I am a massive geek and I saw this the other night a quote from Tyrion Lannister from game of thrones,’ once you’ve accepted your flaws no one can use them against you’. I am at an age now where no one takes the piss out of me but I can’t take the piss out of myself either, I am not one of these fat girls that could say ‘I can lose weight but you can’t change your face’, I just don’t have it in me.

When I put make up on it looks awful, I can do my eyes but foundation and everything else just looks horrendous, I see women my age with perfect make up but I look at mine and think ‘where do I go wrong’ so now I choose not to wear it (for years I stayed away from it after my aunt said to me about not blending it in with my neck and it stayed with me and I was about 13 at the time and I always have this in the back of my mind).

I have an obsession with the 50’s (one of my friends once said I was born in the wrong era) and I look at the pretty dresses, the hair and I think one day I want to be just like that but years later I am still waiting for that day and I am positive that if I could be the person I am on the inside, wearing he hair, the dress the shoes and people around me that ‘get me’ I would probably learn to love me, myself and I.

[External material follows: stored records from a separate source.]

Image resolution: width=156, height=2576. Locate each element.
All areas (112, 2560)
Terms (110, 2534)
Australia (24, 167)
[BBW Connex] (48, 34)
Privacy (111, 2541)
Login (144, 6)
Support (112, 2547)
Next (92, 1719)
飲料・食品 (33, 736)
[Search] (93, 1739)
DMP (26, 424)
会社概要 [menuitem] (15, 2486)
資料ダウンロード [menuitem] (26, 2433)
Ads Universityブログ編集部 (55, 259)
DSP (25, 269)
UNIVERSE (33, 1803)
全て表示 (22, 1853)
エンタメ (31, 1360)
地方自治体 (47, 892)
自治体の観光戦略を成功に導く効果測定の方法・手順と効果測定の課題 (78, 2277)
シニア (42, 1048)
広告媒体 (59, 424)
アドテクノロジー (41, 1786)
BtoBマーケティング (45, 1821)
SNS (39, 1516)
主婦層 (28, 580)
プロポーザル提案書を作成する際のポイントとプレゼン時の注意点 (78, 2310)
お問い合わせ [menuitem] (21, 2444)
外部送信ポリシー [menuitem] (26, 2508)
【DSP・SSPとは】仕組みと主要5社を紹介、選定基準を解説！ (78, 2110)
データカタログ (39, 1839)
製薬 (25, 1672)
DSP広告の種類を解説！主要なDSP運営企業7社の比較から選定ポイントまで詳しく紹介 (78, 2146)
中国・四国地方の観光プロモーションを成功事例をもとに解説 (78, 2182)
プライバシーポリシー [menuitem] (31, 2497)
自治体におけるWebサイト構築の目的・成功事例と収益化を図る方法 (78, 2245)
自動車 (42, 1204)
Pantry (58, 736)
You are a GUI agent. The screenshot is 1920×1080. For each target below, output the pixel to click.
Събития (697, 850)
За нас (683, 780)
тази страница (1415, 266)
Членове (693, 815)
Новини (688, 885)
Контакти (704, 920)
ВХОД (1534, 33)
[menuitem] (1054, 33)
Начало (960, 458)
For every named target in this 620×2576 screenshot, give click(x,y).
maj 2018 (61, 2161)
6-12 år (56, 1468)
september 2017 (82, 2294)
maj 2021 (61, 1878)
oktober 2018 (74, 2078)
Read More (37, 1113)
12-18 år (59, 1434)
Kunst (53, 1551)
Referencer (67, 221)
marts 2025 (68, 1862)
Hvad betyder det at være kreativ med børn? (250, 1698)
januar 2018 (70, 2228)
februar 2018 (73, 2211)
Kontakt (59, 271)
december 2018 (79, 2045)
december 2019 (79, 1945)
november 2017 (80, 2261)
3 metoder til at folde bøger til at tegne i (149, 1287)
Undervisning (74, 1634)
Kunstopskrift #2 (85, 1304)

Why don’t I change myself?  As always with me it comes down to money, if we have some spare money I will never spend it on myself, I could have quite easily recently but decided to give our kids a good day out instead, so for now the inner 50’s girl is remaining inside and probably will do forever, one day I hope to be able to reply differently to Jim when he asked what I love about myself but at the moment I can’t see it happening any time soon.

I want to embrace the different size eye socket but I can’t, I just see one smaller that the other, I want to love my nose but I can’t, I want to love myself but I don’t know how too, Jim tries everyday and says ‘I can’t believe I got someone so beautiful’ but I look away wondering what he sees, when I look at him my heart melts, he is everything I wanted and more (even the stubble) but he has learnt to accept it when I say how good looking he is and I wish I could do the same, I wish I could say thank you and not cringe inside and think but I’ve got a bumpy nose, my teeth aren’t straight how could he possible find me beautiful, they say it’s in the eye of the beholder don’t they? I look at some women and I see their beauty and understand why people find them attractive but I look at me and think ‘no not today’ and look away from the mirror.

Maybe I need to take steps and try and see my ‘beauty’ even now I don’t even want to think about even being remotely attractive, maybe it stems from my teenage years and unable to get a boyfriend, my dress sense and not being accepted by the ‘beautiful people’ I look at pictures of them as they are now and I think ‘yes you still are’ yet I look at me and think back to the terrible haircuts I had and the unfashionable clothes I wore, maybe I’m still living deep in a past that I need to step out of? Maybe I need to start looking at the mature me, the one who can (well sort of) afford some kind of clothing and chose by myself and not my mother (I once got invited to the most popular girl at schools birthday party and I had a mint green trouser and jumper combo on, not really screaming ‘it crowd’)

The bare facts are this: I am grossly overweight, the clothes I buy reflect this, I don’t wear tents but I don’t really experiment with clothes (like I’ve mentioned I can’t afford the ones I like) so I buy the ones I can afford, a cheap pair of jeggings, a cheap top or clothes given to me (heck I only own two bras and both of them are over two years old), my face reflects my weight and while I don’t think my face, legs or hands are big they must be as I am so overweight. One of my worries is if I lose weight will my face become older? Will my one big one small boobs become smaller? While my waist becomes smaller will everything else become better looking?

I want to love myself, I want to enjoy myself and I want to when Jim says ‘your beautiful’ to be able to say ‘thank you’ and not look away.

Well I’m off now to go and try and find at least one bit of be that I can say ‘yeah I like that’ when I’ve found it, I shall let you know (if).